United States District Court
District of Massachusetts
________________________________
)
SUSAN LASS, as an individual and )
as a representative of the
)
classes,
)
Plaintiff,
)
Civil Action No.
)
11-10570-NMG
v.
)
)
BANK OF AMERICA, N.A., successor )
by merger to BAC HOME LOANS
)
SERVICING, L.P.,
)
Defendant.
)
________________________________ )
MEMORANDUM & ORDER
GORTON, J.
This is a putative class action lawsuit brought by plaintiff
Susan Lass against Bank of America, N.A. and BAC Home Loans
Servicing, L.P. (collectively, “BOA” because the entities have
merged since the filing of the complaint) for breach of her
mortgage contract, breach of the implied covenant of good faith
and fair dealing, unjust enrichment, a violation of the Real
Estate Settlement Procedures Act, 12 U.S.C. § 2601 et seq.

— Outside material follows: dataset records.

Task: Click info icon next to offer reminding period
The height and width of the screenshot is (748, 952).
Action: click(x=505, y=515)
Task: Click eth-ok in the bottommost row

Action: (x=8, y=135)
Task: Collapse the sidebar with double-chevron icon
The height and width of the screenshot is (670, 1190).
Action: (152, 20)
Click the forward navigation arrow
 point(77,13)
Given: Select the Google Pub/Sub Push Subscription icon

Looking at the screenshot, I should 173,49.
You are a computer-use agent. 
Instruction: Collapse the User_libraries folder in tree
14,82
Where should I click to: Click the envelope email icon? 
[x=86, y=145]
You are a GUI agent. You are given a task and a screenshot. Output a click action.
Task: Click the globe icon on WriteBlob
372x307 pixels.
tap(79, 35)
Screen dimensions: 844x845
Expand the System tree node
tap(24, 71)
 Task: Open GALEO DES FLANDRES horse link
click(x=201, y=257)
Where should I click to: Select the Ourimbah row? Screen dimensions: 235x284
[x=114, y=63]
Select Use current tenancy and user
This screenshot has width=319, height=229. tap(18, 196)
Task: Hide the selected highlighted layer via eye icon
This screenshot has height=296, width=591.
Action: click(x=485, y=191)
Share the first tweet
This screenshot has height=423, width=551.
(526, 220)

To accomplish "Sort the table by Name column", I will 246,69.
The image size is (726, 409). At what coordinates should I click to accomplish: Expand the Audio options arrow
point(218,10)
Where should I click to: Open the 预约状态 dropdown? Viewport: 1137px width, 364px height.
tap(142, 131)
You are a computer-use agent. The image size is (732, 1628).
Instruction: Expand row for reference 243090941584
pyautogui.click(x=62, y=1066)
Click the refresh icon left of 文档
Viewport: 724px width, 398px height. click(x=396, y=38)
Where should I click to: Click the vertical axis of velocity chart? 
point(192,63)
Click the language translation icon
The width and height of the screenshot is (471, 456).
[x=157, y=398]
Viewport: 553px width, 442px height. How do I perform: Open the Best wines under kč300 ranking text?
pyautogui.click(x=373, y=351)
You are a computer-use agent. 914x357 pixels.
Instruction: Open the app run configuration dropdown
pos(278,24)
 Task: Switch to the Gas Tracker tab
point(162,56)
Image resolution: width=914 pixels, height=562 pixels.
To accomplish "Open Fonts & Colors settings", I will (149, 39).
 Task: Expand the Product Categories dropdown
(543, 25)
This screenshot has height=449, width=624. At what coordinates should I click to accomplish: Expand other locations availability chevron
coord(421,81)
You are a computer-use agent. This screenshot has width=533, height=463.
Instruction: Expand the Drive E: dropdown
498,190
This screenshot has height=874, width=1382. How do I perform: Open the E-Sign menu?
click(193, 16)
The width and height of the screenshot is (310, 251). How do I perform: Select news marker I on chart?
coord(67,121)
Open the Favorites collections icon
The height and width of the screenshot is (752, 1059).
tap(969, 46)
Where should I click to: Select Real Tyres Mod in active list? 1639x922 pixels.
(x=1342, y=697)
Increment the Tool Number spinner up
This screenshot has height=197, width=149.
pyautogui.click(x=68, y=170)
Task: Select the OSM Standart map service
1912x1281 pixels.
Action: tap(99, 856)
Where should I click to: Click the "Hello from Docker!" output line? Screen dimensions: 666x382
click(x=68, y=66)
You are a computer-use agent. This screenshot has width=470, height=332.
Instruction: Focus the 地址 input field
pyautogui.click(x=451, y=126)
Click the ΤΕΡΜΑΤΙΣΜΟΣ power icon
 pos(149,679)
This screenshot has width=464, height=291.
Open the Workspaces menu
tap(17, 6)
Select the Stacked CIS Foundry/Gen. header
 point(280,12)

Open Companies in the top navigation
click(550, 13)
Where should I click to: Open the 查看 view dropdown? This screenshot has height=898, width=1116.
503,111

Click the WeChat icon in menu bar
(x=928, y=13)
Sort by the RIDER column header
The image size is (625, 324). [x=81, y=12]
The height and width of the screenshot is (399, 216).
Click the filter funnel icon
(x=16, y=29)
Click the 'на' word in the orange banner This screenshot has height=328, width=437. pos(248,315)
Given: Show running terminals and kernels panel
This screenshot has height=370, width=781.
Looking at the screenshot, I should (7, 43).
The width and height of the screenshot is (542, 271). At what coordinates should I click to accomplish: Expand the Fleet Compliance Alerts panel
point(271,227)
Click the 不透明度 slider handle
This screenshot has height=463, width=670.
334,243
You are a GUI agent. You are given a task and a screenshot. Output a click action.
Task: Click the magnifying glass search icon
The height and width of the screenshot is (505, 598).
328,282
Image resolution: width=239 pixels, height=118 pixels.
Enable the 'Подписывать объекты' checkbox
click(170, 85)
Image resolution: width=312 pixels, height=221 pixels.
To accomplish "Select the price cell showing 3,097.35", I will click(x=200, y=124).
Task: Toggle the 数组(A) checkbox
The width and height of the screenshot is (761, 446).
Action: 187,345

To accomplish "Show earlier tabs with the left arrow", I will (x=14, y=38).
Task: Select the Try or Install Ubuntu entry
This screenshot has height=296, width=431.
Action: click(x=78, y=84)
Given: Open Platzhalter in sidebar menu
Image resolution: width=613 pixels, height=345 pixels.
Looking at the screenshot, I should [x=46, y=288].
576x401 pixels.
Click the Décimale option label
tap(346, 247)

(“RESPA”) and breach of fiduciary duty.
Lass alleges that
defendants breached her mortgage contract by requiring her to
purchase more flood insurance than was required under the terms
of her mortgage (referred to as “force-placed insurance”).
Before the Court are defendants’ motions to dismiss Lass’s
complaint and first amended complaint.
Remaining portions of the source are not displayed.